È stata pubblicata nella Gazzetta Ufficiale di sabato 21 maggio l’ordinanza del commissario straordinario per l’emergenza peste suina, Angelo Ferrari relativa alle "Misure di controllo e prevenzione della peste suina africana nella Regione Lazio".
La nuova ordinanza arriva in continuità con i provvedimenti già presi nel resto d'Italia per delimitare la zona di diffusione della Peste suina africana (PSA). In particolare, il provvedimento dispone la chiusura dei punti di collegamento tra la zona infetta e l'esterno e la ricerca su base settimanale delle carcasse di suini selvatici. Si conferma anche il divieto di portare i corpi degli animali fuori dal perimetro della zona rossa.
Un limite che però non viene esteso alle aree limitrofe, qui «le carcasse degli animali eventualmente catturati e abbattuti possono essere destinate all'autoconsumo esclusivamente all'interno della stessa zona di attenzione e solo se risultate negative ai test di laboratorio per ricerca del virus PSA». Quella dell'autoconsumo è una pratica attuata spesso in riserve e aree protette, dove le carcasse de uccisi possono restare nella disponibilità dei cacciatori a titolo di rimborso spese.
Contro la gestione dei cinghiali nel Lazio hanno puntato il dito le associazioni, le quali attraverso una richiesta unanime avevano detto no al potenziamento e prolungamento della caccia per contenere la diffusione dei casi di peste suina africana. Tra queste, l'’Oipa ha fatto sapere che esaminerà a fondo il provvedimento «per valutarne l’impugnazione».
«Non solo si apre la caccia al cinghiale fuori stagione alle porte di Roma, ma si consente anche di farne carne da macello per trasformarla in salsicce e bistecche – ha commentato la delegata dell’Oipa di Roma, Rita Corboli – Per sei esemplari trovati positivi al virus della peste suina, non pericolosa per l’uomo, si farà strage.

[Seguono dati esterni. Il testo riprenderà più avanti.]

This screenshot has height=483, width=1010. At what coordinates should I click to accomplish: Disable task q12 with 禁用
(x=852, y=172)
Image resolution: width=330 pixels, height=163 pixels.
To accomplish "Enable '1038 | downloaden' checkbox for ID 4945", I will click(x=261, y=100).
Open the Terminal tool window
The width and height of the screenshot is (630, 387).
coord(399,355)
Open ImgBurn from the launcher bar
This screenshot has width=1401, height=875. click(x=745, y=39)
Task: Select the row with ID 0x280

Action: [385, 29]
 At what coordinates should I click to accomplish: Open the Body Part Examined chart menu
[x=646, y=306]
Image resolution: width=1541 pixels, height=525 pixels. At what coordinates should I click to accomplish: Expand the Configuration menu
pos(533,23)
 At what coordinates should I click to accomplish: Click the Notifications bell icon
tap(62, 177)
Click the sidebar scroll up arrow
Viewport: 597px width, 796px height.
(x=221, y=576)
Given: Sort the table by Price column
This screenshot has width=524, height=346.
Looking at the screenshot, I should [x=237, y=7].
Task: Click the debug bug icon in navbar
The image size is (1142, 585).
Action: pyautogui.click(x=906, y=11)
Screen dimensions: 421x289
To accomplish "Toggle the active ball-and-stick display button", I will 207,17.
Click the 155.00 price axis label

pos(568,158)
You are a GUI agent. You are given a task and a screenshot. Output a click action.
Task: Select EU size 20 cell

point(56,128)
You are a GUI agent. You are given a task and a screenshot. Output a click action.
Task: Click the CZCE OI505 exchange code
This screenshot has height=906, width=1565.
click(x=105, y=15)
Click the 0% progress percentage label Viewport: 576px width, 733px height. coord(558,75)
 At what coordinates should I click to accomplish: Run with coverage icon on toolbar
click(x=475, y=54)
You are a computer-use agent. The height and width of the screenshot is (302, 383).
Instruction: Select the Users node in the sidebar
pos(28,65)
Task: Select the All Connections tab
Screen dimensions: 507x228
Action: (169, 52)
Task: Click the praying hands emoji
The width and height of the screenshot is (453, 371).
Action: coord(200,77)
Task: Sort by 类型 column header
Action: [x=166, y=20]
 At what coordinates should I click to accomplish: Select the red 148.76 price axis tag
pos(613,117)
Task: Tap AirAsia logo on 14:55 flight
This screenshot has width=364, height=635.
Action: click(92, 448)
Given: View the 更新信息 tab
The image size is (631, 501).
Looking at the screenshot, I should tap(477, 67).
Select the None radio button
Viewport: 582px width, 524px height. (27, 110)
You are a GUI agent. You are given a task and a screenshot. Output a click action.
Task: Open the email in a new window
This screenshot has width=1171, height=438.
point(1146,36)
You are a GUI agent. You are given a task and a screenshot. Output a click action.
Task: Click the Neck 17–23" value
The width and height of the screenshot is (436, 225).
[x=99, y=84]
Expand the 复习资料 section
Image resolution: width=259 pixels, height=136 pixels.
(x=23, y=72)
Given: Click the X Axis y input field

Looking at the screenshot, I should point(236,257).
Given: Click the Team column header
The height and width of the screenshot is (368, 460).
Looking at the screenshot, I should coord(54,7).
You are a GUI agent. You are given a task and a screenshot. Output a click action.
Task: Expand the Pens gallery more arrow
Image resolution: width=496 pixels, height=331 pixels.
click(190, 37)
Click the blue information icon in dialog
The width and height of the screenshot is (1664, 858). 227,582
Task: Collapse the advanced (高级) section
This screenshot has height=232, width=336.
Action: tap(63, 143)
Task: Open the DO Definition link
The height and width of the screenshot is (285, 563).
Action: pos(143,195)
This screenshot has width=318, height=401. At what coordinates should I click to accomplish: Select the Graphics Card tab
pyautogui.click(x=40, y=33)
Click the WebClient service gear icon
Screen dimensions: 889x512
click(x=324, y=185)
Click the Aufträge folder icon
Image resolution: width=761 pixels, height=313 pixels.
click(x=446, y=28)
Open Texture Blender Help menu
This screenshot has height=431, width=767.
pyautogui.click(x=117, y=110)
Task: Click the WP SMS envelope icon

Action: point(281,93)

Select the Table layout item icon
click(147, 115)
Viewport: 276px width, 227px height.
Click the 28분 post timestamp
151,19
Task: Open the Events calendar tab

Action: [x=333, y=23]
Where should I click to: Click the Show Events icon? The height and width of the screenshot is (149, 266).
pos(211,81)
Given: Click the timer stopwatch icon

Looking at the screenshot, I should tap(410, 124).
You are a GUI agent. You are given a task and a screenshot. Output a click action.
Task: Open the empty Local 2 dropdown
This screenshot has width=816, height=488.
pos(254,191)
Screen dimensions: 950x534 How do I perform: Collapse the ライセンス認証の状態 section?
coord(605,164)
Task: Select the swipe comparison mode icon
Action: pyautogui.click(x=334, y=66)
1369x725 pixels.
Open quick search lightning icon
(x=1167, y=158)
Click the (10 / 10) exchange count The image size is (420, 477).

Prima ripopolano a uso e consumo dei cacciatori, poi decidono il “depopolamento” sulla pelle di esseri senzienti senza considerare misure alternative».
In realtà come ha segnalato a Kodami il direttore sanitario dell'Istituto zooprofilattico di Umbra e Marche, Giovanni Pezzotti, «misure come il lockdown dei boschi attuato in Piemonte e Liguria sono state pensate per evitare che il contagio si sposti sul territorio attraverso i cinghiali: è scientificamente dimostrato che qualsiasi attività antropica rischia di disperdere la popolazione di suidi selvatici e questo potrebbe allargare l'infezione a zone più ampie».
Anche l’Ispra nelle sue indicazioni ha consigliato di sospendere qualsiasi tipo di attività venatoria nella zona infetta da Peste suina africana poiché si tratta di «attività che comportano un duplice rischio: la movimentazione di cinghiali potenzialmente infetti sul territorio, soprattutto conseguente al ricorso di tecniche che utilizzano i cani, e la diffusione involontaria del virus attraverso calzature, indumenti, attrezzature e veicoli».
L'ordinanza prevede poi che la città di Roma, guidata dal sindaco Roberto Gualtieri, provveda a mettere in atto ogni azione utile al fine di inibire l'accesso ai cassonetti dei rifiuti da parte dei cinghiali e ad ottimizzarne il posizionamento. Senza questo fondamentale presupposto, ogni attività per allontanare i suidi selvatici dalla città, in particolare dalla cinta nord dove sembra essersi stanziati in numero maggiore, non sarà mai risolutivo.